- Born: October 4, 1906 Berlin, Wisconsin, U.S.
- Died: March 21, 2005 (aged 98)
- Education: University of Wisconsin
- Occupation: Politician
- Political party: Communist Party USA
- Spouse: Mary

= Fred Basset Blair =

American politician (1906–2005)

Fred Basset Blair (October 4, 1906 - March 21, 2005) was born in Berlin, Wisconsin, in 1906. His family, of French-Canadian heritage, has lived in the state for more than 150 years.

Blair attended the University of Wisconsin as a Zona Gale scholar.

Becoming active in left wing politics, he joined the Communist Party USA in 1929, running for governor in 1930, 1932, 1940, 1942, 1966, and 1974. He also ran for U.S. Senator for Wisconsin in the 1938 election. Blair survived multiple investigations into his activities in the 1940s and 1950s and remained as the head of the Communist Party of Wisconsin into the 1970s. In the governor's race in 1974, he received 3,617 votes.

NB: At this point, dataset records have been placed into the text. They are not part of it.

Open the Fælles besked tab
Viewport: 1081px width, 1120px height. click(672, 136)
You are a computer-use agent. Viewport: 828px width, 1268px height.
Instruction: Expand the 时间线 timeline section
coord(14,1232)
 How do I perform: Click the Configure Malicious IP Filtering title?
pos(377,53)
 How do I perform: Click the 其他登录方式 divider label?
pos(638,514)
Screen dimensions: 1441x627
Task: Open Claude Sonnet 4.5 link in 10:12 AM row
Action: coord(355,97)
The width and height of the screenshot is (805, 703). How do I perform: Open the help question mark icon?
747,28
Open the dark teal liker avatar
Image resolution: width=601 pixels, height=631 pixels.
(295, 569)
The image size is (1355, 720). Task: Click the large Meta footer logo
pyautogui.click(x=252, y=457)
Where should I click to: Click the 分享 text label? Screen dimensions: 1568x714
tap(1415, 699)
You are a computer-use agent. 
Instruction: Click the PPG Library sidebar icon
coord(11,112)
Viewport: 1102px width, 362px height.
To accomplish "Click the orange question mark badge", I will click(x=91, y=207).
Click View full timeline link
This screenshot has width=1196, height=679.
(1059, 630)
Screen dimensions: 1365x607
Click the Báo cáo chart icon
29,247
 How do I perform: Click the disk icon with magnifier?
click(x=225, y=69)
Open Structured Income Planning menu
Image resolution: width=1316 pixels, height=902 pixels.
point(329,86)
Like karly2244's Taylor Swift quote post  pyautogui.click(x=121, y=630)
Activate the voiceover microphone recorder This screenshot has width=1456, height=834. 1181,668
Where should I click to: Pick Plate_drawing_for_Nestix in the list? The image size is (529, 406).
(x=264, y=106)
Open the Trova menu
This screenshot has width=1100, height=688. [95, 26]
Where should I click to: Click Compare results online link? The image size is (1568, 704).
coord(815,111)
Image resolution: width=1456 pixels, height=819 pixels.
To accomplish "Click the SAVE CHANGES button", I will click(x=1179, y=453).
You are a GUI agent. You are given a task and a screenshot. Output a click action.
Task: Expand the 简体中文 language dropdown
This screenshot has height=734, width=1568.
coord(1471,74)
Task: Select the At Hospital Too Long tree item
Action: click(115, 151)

Blair and his wife Mary ran a bookstore in Milwaukee for 13 years; it was known at different times as Mary's Bookstore, Mark Twain Bookstore and The People's Bookstore. Blair was known for his poetry and love of literature.

In November 1966, a 17-year-old Brookfield Wisconsin youth entered Mary's Bookshop and tried to shoot Blair with a handgun. Blair was not wounded, although a book dealer in the store was shot during a scuffle with the assailant.